Aquellas melodías se alojaron en mí como semillas dormidas. Pensé entonces que conocer esa isla era imposible —demasiado lejos, demasiado caro, demasiado irreal—. Pero las semillas tienen paciencia: esperan años, décadas si es necesario, hasta que el momento sea propicio para florecer.
Veinte años después, mientras buscaba el rumbo de un nuevo proyecto fotográfico, las voces de Six Magics regresaron desde algún rincón olvidado de mi memoria. Y comprendí que el camino debía llevarme a ese lugar que alguna vez creí inalcanzable. Así nació este viaje: me propuse unir el sueño con la imagen, el mito con la mirada.

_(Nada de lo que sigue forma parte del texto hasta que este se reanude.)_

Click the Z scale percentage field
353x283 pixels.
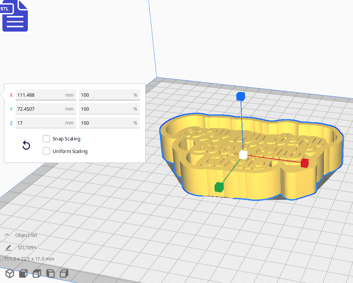106,123
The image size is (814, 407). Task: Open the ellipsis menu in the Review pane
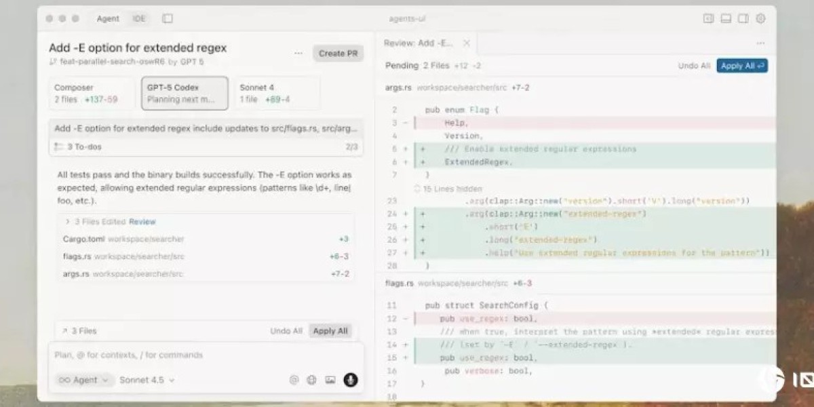click(x=760, y=43)
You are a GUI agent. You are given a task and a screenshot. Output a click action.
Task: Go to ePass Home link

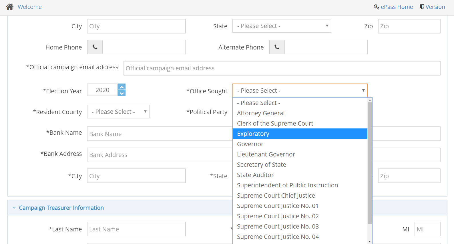point(397,7)
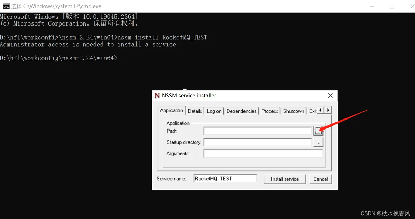Viewport: 415px width, 219px height.
Task: Open the Shutdown tab
Action: click(294, 111)
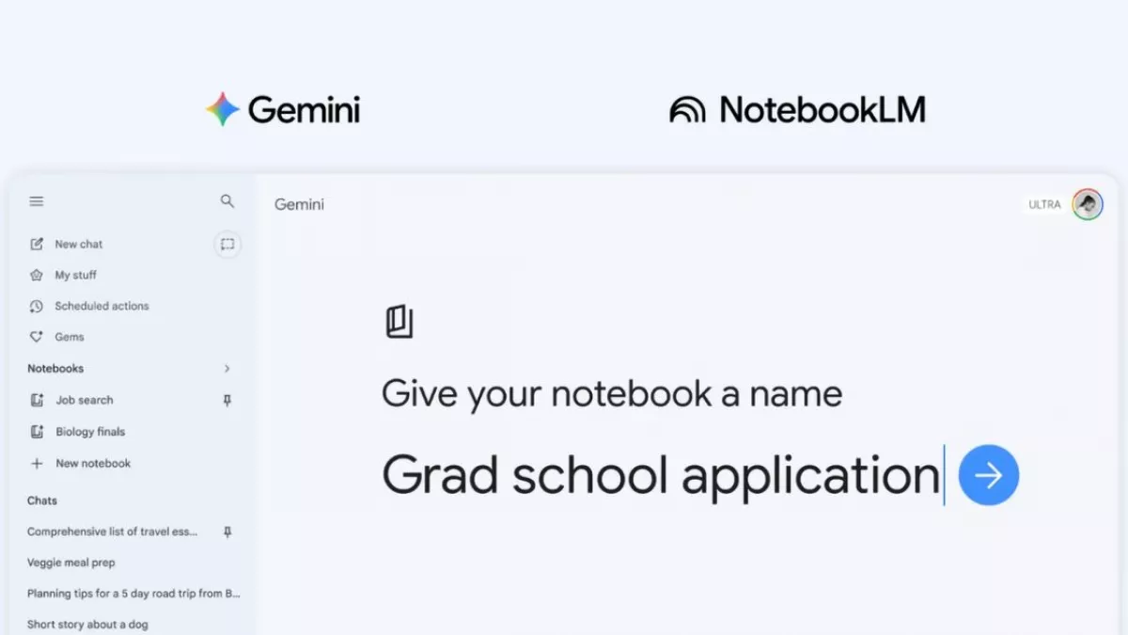Open the profile avatar at top right
The height and width of the screenshot is (635, 1128).
click(x=1088, y=204)
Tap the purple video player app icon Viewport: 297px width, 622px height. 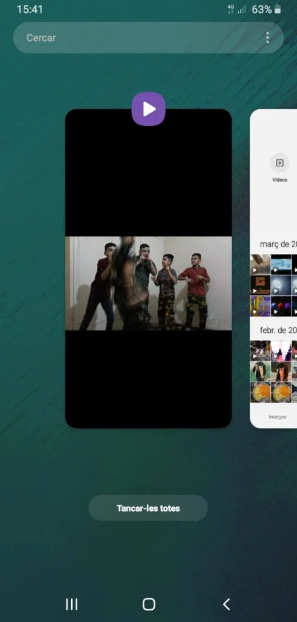coord(148,109)
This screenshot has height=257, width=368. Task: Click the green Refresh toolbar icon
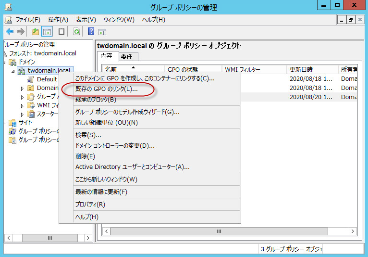click(x=76, y=32)
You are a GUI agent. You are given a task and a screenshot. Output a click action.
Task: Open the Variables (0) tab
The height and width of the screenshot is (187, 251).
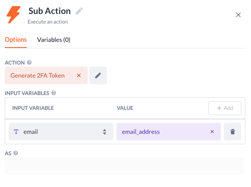[x=53, y=40]
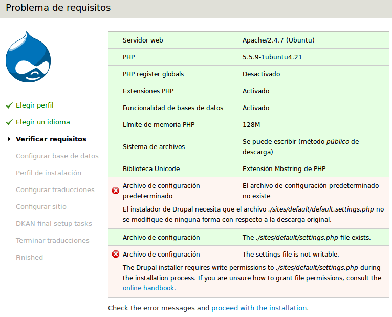Click the 'Perfil de instalación' step
Viewport: 392px width, 317px height.
49,173
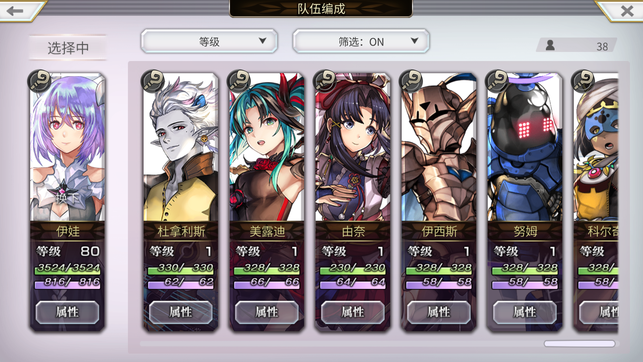The image size is (643, 362).
Task: Click the key icon on 美露迪 card
Action: [x=239, y=81]
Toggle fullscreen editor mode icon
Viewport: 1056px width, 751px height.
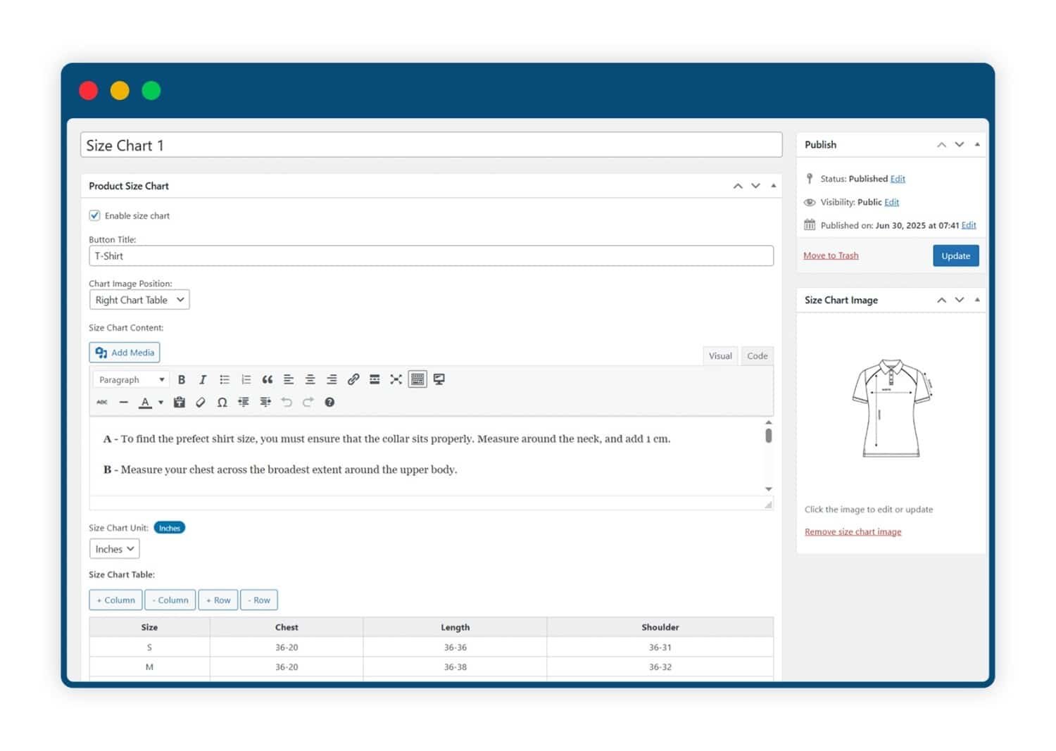pyautogui.click(x=396, y=379)
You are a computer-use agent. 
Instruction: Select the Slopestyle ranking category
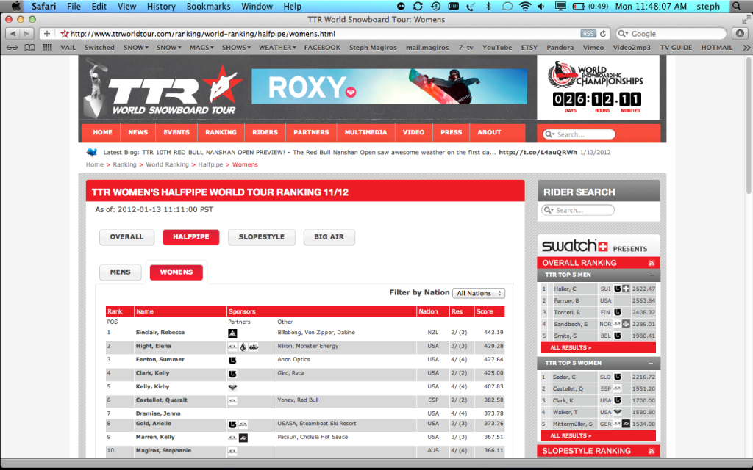click(x=261, y=237)
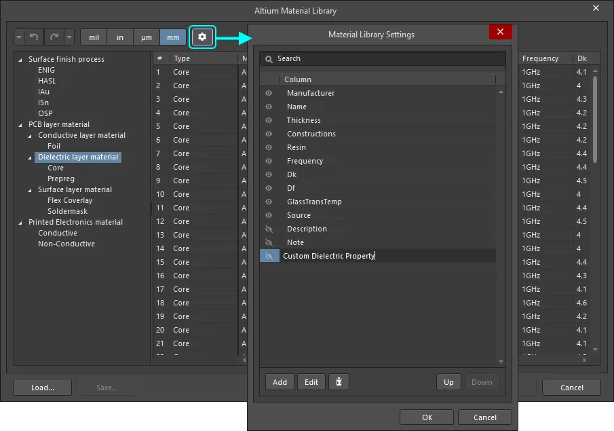Screen dimensions: 614x431
Task: Click the search magnifier icon
Action: point(269,59)
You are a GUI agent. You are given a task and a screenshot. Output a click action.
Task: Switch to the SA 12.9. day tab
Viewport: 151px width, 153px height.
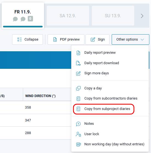[68, 16]
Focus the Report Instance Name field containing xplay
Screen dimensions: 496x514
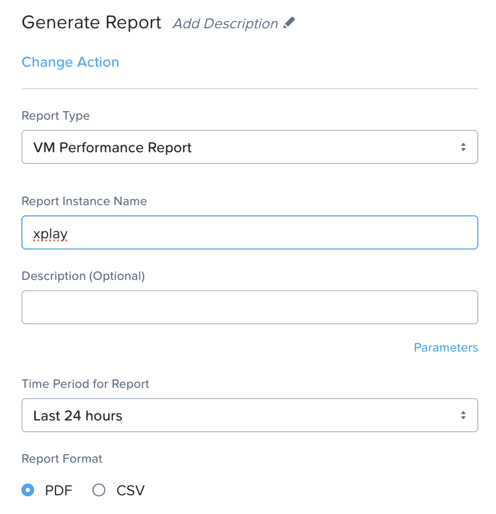pos(249,232)
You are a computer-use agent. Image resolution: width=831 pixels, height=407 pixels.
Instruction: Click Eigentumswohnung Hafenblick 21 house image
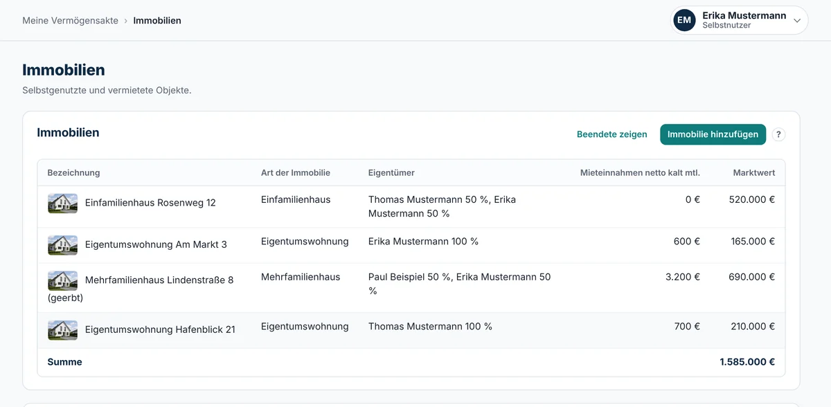(62, 330)
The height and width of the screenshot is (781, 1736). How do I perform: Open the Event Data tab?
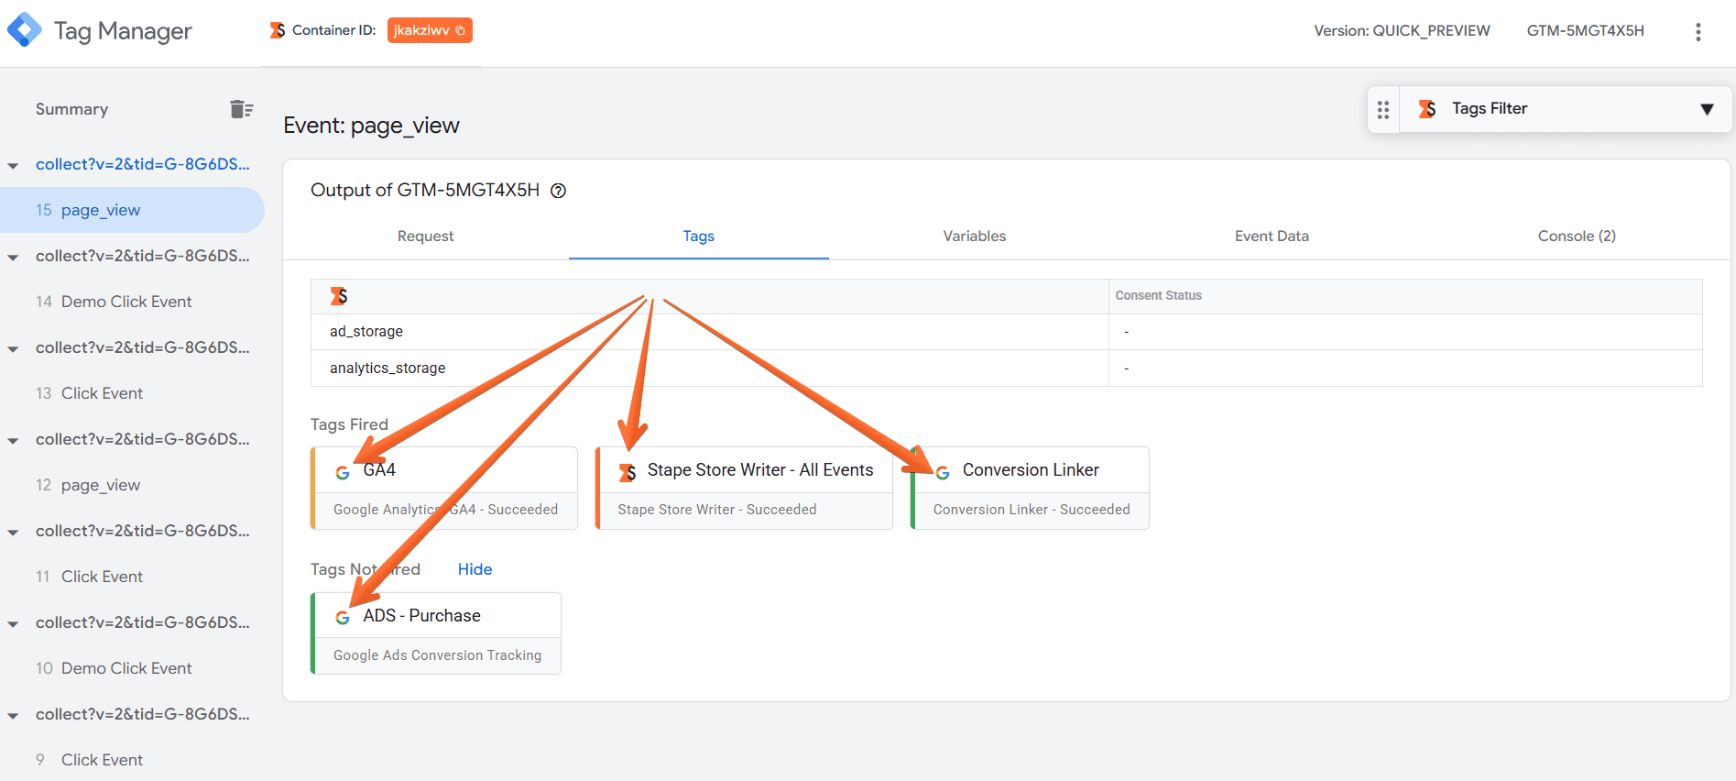[1271, 237]
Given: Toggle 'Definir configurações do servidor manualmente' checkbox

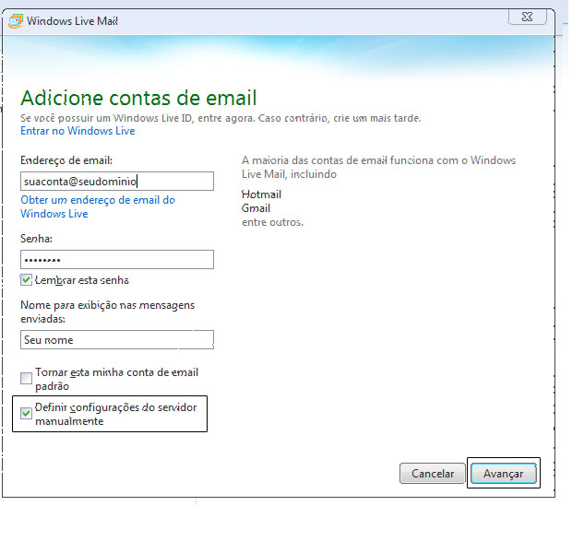Looking at the screenshot, I should pos(27,412).
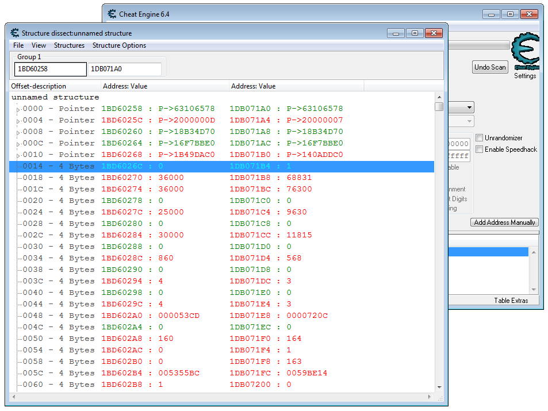The height and width of the screenshot is (411, 548).
Task: Open the Structures menu
Action: [69, 45]
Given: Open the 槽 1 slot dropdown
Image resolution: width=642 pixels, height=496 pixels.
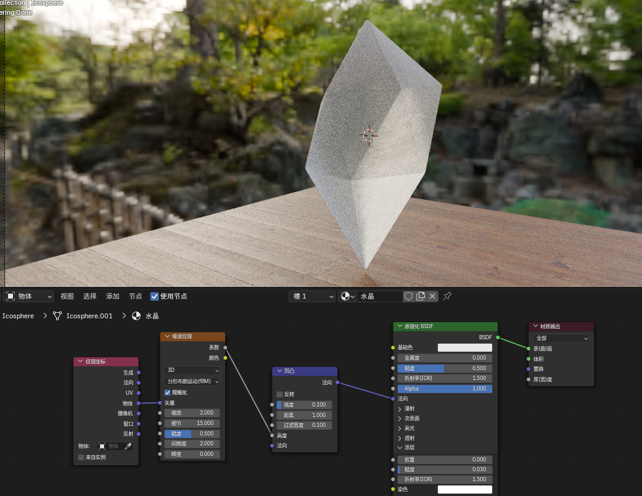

Pero al preparar la travesía comprendí que, más allá de las leyendas, nada sabía realmente de Chiloé. Tal vez por eso esta serie no pretende ser un mapa ni un registro documental, sino el testimonio de un descubrimiento: mi mirada sobre una isla donde la realidad se disfraza de fantasía y el pasado todavía respira en cada bruma.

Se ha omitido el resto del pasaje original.